YOUR INSTRUCTIONS: Please copy the data below line for line, with no changes.

[begin INPUT FOR THIS TASK]

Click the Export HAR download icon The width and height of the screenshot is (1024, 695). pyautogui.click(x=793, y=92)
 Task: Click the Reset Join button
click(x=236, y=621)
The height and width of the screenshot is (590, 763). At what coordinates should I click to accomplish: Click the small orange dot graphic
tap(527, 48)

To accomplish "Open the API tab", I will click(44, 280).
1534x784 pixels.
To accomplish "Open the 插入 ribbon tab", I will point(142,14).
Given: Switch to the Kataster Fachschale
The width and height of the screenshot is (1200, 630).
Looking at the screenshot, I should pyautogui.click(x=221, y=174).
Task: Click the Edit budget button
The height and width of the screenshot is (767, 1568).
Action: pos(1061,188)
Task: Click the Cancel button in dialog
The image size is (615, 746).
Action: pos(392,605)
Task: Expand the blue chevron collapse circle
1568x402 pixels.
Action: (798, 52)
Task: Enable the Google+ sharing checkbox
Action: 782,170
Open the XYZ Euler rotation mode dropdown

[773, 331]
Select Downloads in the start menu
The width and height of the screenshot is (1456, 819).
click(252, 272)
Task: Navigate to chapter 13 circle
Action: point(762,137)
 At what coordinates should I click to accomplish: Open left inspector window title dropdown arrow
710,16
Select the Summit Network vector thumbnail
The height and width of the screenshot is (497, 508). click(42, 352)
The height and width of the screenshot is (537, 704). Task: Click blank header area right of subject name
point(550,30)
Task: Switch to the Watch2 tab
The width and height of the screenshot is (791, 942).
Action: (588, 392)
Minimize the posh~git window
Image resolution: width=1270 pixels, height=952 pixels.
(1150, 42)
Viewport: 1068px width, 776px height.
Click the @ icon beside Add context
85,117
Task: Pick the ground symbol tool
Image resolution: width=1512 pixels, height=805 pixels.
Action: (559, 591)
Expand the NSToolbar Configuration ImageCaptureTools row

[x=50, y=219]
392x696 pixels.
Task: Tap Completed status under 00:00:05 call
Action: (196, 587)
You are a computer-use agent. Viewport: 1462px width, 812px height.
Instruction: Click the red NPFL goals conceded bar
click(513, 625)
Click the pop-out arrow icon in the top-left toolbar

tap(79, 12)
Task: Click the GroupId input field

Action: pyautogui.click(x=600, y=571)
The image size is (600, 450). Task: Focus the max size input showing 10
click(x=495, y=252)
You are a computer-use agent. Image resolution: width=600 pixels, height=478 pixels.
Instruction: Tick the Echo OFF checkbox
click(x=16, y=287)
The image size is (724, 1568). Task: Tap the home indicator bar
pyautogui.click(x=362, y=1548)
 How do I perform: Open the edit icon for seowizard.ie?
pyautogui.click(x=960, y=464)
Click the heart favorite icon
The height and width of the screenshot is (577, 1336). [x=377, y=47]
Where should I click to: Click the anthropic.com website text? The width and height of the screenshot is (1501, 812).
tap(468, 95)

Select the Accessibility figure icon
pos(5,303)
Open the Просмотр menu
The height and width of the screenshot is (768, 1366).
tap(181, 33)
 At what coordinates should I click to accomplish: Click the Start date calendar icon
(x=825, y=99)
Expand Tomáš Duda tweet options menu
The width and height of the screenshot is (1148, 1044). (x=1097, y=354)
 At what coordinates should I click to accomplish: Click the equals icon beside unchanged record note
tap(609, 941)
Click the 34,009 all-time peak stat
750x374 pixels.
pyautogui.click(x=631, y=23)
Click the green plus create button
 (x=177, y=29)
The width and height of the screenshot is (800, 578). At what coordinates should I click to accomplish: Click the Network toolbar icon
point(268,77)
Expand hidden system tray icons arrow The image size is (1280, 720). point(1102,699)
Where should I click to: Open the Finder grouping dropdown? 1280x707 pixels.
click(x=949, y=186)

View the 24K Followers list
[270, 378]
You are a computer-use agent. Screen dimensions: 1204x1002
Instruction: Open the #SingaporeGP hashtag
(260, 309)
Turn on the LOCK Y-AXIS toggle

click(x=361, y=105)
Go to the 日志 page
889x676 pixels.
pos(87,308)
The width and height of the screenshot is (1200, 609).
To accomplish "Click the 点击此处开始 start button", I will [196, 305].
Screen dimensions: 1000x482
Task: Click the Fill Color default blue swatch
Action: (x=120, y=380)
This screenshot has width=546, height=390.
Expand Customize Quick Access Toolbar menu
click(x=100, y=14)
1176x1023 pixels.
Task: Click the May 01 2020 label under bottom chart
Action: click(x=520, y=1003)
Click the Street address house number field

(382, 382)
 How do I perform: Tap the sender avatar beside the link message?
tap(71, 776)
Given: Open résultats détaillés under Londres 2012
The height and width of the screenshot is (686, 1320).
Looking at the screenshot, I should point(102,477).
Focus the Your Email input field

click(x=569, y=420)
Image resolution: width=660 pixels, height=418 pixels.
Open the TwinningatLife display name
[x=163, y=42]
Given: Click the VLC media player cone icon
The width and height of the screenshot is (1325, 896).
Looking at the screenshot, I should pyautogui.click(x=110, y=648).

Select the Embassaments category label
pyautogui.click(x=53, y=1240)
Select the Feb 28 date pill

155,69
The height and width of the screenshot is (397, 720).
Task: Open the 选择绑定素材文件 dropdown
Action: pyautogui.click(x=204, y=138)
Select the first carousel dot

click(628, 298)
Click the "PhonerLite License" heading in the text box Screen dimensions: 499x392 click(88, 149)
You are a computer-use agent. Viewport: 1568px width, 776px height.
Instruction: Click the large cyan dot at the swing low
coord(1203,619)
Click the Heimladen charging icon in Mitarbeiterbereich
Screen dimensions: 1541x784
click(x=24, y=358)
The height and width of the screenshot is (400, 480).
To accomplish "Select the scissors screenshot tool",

[end INPUT FOR THIS TASK]

FULL SOLUTION:
Click the Export HAR download icon The width and height of the screenshot is (1024, 695). pyautogui.click(x=793, y=92)
 Task: Click the Reset Join button
click(x=236, y=621)
The height and width of the screenshot is (590, 763). At what coordinates should I click to accomplish: Click the small orange dot graphic
tap(527, 48)

To accomplish "Open the API tab", I will click(44, 280).
1534x784 pixels.
To accomplish "Open the 插入 ribbon tab", I will point(142,14).
Given: Switch to the Kataster Fachschale
The width and height of the screenshot is (1200, 630).
Looking at the screenshot, I should pyautogui.click(x=221, y=174).
Task: Click the Edit budget button
The height and width of the screenshot is (767, 1568).
Action: pos(1061,188)
Task: Click the Cancel button in dialog
The image size is (615, 746).
Action: pos(392,605)
Task: Expand the blue chevron collapse circle
1568x402 pixels.
Action: (798, 52)
Task: Enable the Google+ sharing checkbox
Action: 782,170
Open the XYZ Euler rotation mode dropdown

[773, 331]
Select Downloads in the start menu
The width and height of the screenshot is (1456, 819).
click(252, 272)
Task: Navigate to chapter 13 circle
Action: point(762,137)
 At what coordinates should I click to accomplish: Open left inspector window title dropdown arrow
710,16
Select the Summit Network vector thumbnail
The height and width of the screenshot is (497, 508). click(42, 352)
The height and width of the screenshot is (537, 704). Task: Click blank header area right of subject name
point(550,30)
Task: Switch to the Watch2 tab
The width and height of the screenshot is (791, 942).
Action: (588, 392)
Minimize the posh~git window
Image resolution: width=1270 pixels, height=952 pixels.
(1150, 42)
Viewport: 1068px width, 776px height.
Click the @ icon beside Add context
85,117
Task: Pick the ground symbol tool
Image resolution: width=1512 pixels, height=805 pixels.
Action: (559, 591)
Expand the NSToolbar Configuration ImageCaptureTools row

[x=50, y=219]
392x696 pixels.
Task: Tap Completed status under 00:00:05 call
Action: (196, 587)
You are a computer-use agent. Viewport: 1462px width, 812px height.
Instruction: Click the red NPFL goals conceded bar
click(513, 625)
Click the pop-out arrow icon in the top-left toolbar

tap(79, 12)
Task: Click the GroupId input field

Action: pyautogui.click(x=600, y=571)
The image size is (600, 450). Task: Focus the max size input showing 10
click(x=495, y=252)
You are a computer-use agent. Image resolution: width=600 pixels, height=478 pixels.
Instruction: Tick the Echo OFF checkbox
click(x=16, y=287)
The image size is (724, 1568). Task: Tap the home indicator bar
pyautogui.click(x=362, y=1548)
 How do I perform: Open the edit icon for seowizard.ie?
pyautogui.click(x=960, y=464)
Click the heart favorite icon
The height and width of the screenshot is (577, 1336). [x=377, y=47]
Where should I click to: Click the anthropic.com website text? The width and height of the screenshot is (1501, 812).
tap(468, 95)

Select the Accessibility figure icon
pos(5,303)
Open the Просмотр menu
The height and width of the screenshot is (768, 1366).
tap(181, 33)
 At what coordinates should I click to accomplish: Click the Start date calendar icon
(x=825, y=99)
Expand Tomáš Duda tweet options menu
The width and height of the screenshot is (1148, 1044). (x=1097, y=354)
 At what coordinates should I click to accomplish: Click the equals icon beside unchanged record note
tap(609, 941)
Click the 34,009 all-time peak stat
750x374 pixels.
pyautogui.click(x=631, y=23)
Click the green plus create button
 (x=177, y=29)
The width and height of the screenshot is (800, 578). At what coordinates should I click to accomplish: Click the Network toolbar icon
point(268,77)
Expand hidden system tray icons arrow The image size is (1280, 720). point(1102,699)
Where should I click to: Open the Finder grouping dropdown? 1280x707 pixels.
click(x=949, y=186)

View the 24K Followers list
[270, 378]
You are a computer-use agent. Screen dimensions: 1204x1002
Instruction: Open the #SingaporeGP hashtag
(260, 309)
Turn on the LOCK Y-AXIS toggle

click(x=361, y=105)
Go to the 日志 page
889x676 pixels.
pos(87,308)
The width and height of the screenshot is (1200, 609).
To accomplish "Click the 点击此处开始 start button", I will [196, 305].
Screen dimensions: 1000x482
Task: Click the Fill Color default blue swatch
Action: (x=120, y=380)
This screenshot has width=546, height=390.
Expand Customize Quick Access Toolbar menu
click(x=100, y=14)
1176x1023 pixels.
Task: Click the May 01 2020 label under bottom chart
Action: click(x=520, y=1003)
Click the Street address house number field

(382, 382)
 How do I perform: Tap the sender avatar beside the link message?
tap(71, 776)
Given: Open résultats détaillés under Londres 2012
The height and width of the screenshot is (686, 1320).
Looking at the screenshot, I should point(102,477).
Focus the Your Email input field

click(x=569, y=420)
Image resolution: width=660 pixels, height=418 pixels.
Open the TwinningatLife display name
[x=163, y=42]
Given: Click the VLC media player cone icon
The width and height of the screenshot is (1325, 896).
Looking at the screenshot, I should pyautogui.click(x=110, y=648).

Select the Embassaments category label
pyautogui.click(x=53, y=1240)
Select the Feb 28 date pill

155,69
The height and width of the screenshot is (397, 720).
Task: Open the 选择绑定素材文件 dropdown
Action: pyautogui.click(x=204, y=138)
Select the first carousel dot

click(628, 298)
Click the "PhonerLite License" heading in the text box Screen dimensions: 499x392 click(88, 149)
You are a computer-use agent. Viewport: 1568px width, 776px height.
Instruction: Click the large cyan dot at the swing low
coord(1203,619)
Click the Heimladen charging icon in Mitarbeiterbereich
Screen dimensions: 1541x784
click(x=24, y=358)
The height and width of the screenshot is (400, 480).
To accomplish "Select the scissors screenshot tool",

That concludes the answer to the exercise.